BERT-LSTM-based Chinese word segmentation model on SIGHAN-2004
Please use data_chn_seg/ directory at PKU net disk to replace the blank data/ directory here.
Such file contains the pretrained parameters and all fine-tuned results. A PKU-net-disk account is required :).
Requires sklearn, pytorch, transformers package.
Tested on SIGHAN-2004 Chinese Word Segmentation dataset
Measurements | Performance |
---|---|
TOTAL INSERTIONS | 593 |
TOTAL DELETIONS | 639 |
TOTAL SUBSTITUTIONS | 1053 |
TOTAL NCHANGE | 2285 |
OOV Rate | 0.026 |
OOV Recall Rate | 0.854 |
IV Recall Rate | 0.988 |
TOTAL TRUE WORD COUNT | 106873 |
TOTAL TEST WORD COUNT | 106827 |
TOTAL TRUE WORDS RECALL | 0.984 |
TOTAL TEST WORDS PRECISION | 0.985 |
F MEASURE | 0.984 |
Train model:
python main.py
Currently only support BERT-LSTM model.
As shown in the uncompleted functions in main.py, we are working on other model architectures for Chinese-seg, e.g.

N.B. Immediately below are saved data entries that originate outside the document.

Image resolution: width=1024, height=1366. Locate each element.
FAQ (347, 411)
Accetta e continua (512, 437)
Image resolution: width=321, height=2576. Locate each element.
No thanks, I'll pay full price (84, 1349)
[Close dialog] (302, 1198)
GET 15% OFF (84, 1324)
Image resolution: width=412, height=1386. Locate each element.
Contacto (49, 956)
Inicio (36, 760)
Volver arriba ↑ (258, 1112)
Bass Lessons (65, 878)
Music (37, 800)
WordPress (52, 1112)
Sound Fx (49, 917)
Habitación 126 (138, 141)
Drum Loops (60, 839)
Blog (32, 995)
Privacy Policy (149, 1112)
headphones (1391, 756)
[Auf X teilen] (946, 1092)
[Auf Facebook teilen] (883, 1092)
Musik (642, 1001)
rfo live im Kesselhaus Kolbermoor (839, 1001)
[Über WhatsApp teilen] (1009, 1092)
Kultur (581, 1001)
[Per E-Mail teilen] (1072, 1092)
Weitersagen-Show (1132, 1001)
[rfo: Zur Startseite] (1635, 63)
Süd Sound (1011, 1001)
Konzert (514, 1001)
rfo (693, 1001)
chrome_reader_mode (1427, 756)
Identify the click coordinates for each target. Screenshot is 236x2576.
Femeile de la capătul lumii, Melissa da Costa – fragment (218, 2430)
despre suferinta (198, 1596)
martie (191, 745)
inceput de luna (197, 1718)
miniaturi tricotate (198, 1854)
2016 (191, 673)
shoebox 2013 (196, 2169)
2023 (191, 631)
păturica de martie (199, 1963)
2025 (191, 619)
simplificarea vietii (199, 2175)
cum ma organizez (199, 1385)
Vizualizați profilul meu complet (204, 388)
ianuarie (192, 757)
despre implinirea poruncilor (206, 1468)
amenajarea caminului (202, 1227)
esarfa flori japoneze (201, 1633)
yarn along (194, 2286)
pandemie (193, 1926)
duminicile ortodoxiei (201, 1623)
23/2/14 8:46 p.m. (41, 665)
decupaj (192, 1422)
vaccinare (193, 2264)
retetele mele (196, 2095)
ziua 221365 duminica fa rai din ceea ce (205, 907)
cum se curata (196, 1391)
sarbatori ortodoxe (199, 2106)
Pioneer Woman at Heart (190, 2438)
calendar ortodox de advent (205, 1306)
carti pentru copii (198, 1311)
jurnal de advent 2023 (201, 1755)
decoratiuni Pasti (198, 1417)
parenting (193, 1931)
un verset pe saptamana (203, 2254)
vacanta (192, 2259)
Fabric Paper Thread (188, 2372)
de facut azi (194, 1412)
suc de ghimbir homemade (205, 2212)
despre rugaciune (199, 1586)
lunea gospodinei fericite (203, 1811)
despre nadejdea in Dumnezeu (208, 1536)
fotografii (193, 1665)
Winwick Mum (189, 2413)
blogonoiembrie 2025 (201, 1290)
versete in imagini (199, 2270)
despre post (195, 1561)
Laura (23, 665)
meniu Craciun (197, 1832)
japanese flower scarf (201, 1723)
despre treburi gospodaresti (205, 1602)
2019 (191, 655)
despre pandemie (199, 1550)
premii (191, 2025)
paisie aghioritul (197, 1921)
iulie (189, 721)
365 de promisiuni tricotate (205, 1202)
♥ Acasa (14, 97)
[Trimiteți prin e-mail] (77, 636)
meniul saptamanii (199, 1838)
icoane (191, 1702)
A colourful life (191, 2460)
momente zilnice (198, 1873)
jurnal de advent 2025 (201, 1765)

LSTM-CRF, BERT-LSTM-CRF, the results will be shown later.
Evluate:
python eval.py
This execution will create a file (e.g. one that named 'test_pred_bert_lstm_1.txt') in /eval directory, which contains the segmentated results on test data at /data/test.txt.
Currently we haven't incorporate argument parsers in the codes above, so please mannually change the corresponding details in the code to assign the names and routes of the files including logs, results and checkpoints.
The comparison between our results and the open-source tool Pkuseg.
Model | OOV Rate | OOV Recall | IV Recall | Recall | Precision | F Measure |
---|---|---|---|---|---|---|
Pkuseg | 0.026 | 0.873 | 0.413 | 0.883 | 0.863 | 0.873 |
Our Model | 0.026 | 0.854 | 0.988 | 0.984 | 0.985 | 0.984 |